• Raw data:

::::::::::

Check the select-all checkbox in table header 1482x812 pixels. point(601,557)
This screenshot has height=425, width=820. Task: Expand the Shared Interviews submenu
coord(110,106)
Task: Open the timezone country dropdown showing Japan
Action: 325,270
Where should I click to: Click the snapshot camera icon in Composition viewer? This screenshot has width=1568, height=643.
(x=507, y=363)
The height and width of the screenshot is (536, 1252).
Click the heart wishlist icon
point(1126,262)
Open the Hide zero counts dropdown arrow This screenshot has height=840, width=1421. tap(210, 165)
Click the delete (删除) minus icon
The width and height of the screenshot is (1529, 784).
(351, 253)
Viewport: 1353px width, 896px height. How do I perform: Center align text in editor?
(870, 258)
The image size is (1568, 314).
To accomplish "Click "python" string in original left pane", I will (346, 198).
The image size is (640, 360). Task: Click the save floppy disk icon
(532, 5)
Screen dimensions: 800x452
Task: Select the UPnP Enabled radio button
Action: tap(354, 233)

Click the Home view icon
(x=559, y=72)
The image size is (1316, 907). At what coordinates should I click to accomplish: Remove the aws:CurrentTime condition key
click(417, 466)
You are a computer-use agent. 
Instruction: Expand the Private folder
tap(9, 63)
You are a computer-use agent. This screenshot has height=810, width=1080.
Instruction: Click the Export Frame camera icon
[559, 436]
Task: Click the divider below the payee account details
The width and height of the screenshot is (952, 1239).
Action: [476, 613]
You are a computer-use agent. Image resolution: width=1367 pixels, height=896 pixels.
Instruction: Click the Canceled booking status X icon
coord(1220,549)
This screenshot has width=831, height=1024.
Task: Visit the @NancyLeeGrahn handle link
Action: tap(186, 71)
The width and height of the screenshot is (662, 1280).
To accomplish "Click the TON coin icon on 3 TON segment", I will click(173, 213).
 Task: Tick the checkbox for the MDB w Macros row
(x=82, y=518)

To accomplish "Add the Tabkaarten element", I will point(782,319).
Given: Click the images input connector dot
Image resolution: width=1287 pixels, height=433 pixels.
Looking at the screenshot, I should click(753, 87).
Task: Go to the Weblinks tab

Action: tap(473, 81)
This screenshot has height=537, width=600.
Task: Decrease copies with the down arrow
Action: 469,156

::::::::::

• Instructions to follow: Can you recast everything from the start of the data down to the line containing "point(1126,262)" as a numbered list, leaving out blank lines?

• Task answer:
1. Check the select-all checkbox in table header 1482x812 pixels. point(601,557)
2. This screenshot has height=425, width=820. Task: Expand the Shared Interviews submenu
3. coord(110,106)
4. Task: Open the timezone country dropdown showing Japan
5. Action: 325,270
6. Where should I click to: Click the snapshot camera icon in Composition viewer? This screenshot has width=1568, height=643.
7. (x=507, y=363)
8. The height and width of the screenshot is (536, 1252).
9. Click the heart wishlist icon
10. point(1126,262)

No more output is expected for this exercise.